• [Exercise requirements]: The records that follow must be repeated exactly, line by line.

(Listed records)

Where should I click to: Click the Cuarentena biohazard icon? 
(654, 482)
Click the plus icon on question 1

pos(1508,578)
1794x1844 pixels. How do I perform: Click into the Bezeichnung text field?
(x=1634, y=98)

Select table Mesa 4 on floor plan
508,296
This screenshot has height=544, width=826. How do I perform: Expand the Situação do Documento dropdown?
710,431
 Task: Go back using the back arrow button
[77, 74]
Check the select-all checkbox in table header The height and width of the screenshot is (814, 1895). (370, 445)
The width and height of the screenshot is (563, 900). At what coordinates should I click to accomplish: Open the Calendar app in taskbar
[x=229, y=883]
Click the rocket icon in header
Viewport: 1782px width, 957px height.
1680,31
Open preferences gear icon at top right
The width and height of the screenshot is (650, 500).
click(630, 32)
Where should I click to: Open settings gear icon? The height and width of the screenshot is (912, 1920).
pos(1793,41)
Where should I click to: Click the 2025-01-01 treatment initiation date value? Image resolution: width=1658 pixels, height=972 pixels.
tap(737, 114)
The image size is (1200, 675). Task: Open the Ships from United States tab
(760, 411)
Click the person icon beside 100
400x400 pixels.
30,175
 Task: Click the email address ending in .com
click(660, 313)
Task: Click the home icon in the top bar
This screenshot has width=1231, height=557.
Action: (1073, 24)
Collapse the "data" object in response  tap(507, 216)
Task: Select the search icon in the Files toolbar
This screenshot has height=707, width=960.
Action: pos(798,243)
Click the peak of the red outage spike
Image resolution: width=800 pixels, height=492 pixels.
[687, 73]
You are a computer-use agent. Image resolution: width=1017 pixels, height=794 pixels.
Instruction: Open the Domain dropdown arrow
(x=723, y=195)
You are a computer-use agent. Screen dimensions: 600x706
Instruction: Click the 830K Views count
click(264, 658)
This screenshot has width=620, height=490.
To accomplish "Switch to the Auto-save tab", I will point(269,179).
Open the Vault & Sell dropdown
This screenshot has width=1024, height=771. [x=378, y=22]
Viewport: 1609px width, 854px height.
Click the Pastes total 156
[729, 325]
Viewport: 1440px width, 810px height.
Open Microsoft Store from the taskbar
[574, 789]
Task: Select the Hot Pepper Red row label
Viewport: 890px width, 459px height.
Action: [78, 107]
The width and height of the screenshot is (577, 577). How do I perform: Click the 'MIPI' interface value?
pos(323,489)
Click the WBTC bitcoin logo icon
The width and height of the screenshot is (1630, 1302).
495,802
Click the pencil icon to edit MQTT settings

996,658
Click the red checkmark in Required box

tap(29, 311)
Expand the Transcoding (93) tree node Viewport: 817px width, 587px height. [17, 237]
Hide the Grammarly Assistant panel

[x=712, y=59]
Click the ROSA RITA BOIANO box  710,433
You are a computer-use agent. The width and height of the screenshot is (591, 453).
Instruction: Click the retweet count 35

(End Listed records)

• [Exercise answer]:
Where should I click to: Click the Cuarentena biohazard icon? 
(654, 482)
Click the plus icon on question 1

pos(1508,578)
1794x1844 pixels. How do I perform: Click into the Bezeichnung text field?
(x=1634, y=98)

Select table Mesa 4 on floor plan
508,296
This screenshot has height=544, width=826. How do I perform: Expand the Situação do Documento dropdown?
710,431
 Task: Go back using the back arrow button
[77, 74]
Check the select-all checkbox in table header The height and width of the screenshot is (814, 1895). (370, 445)
The width and height of the screenshot is (563, 900). At what coordinates should I click to accomplish: Open the Calendar app in taskbar
[x=229, y=883]
Click the rocket icon in header
Viewport: 1782px width, 957px height.
1680,31
Open preferences gear icon at top right
The width and height of the screenshot is (650, 500).
click(630, 32)
Where should I click to: Open settings gear icon? The height and width of the screenshot is (912, 1920).
pos(1793,41)
Where should I click to: Click the 2025-01-01 treatment initiation date value? Image resolution: width=1658 pixels, height=972 pixels.
tap(737, 114)
The image size is (1200, 675). Task: Open the Ships from United States tab
(760, 411)
Click the person icon beside 100
400x400 pixels.
30,175
 Task: Click the email address ending in .com
click(660, 313)
Task: Click the home icon in the top bar
This screenshot has width=1231, height=557.
Action: (1073, 24)
Collapse the "data" object in response  tap(507, 216)
Task: Select the search icon in the Files toolbar
This screenshot has height=707, width=960.
Action: pos(798,243)
Click the peak of the red outage spike
Image resolution: width=800 pixels, height=492 pixels.
[687, 73]
You are a computer-use agent. Image resolution: width=1017 pixels, height=794 pixels.
Instruction: Open the Domain dropdown arrow
(x=723, y=195)
You are a computer-use agent. Screen dimensions: 600x706
Instruction: Click the 830K Views count
click(264, 658)
This screenshot has width=620, height=490.
To accomplish "Switch to the Auto-save tab", I will point(269,179).
Open the Vault & Sell dropdown
This screenshot has width=1024, height=771. [x=378, y=22]
Viewport: 1609px width, 854px height.
Click the Pastes total 156
[729, 325]
Viewport: 1440px width, 810px height.
Open Microsoft Store from the taskbar
[574, 789]
Task: Select the Hot Pepper Red row label
Viewport: 890px width, 459px height.
Action: [78, 107]
The width and height of the screenshot is (577, 577). How do I perform: Click the 'MIPI' interface value?
pos(323,489)
Click the WBTC bitcoin logo icon
The width and height of the screenshot is (1630, 1302).
495,802
Click the pencil icon to edit MQTT settings

996,658
Click the red checkmark in Required box

tap(29, 311)
Expand the Transcoding (93) tree node Viewport: 817px width, 587px height. [17, 237]
Hide the Grammarly Assistant panel

[x=712, y=59]
Click the ROSA RITA BOIANO box  710,433
You are a computer-use agent. The width and height of the screenshot is (591, 453).
Instruction: Click the retweet count 35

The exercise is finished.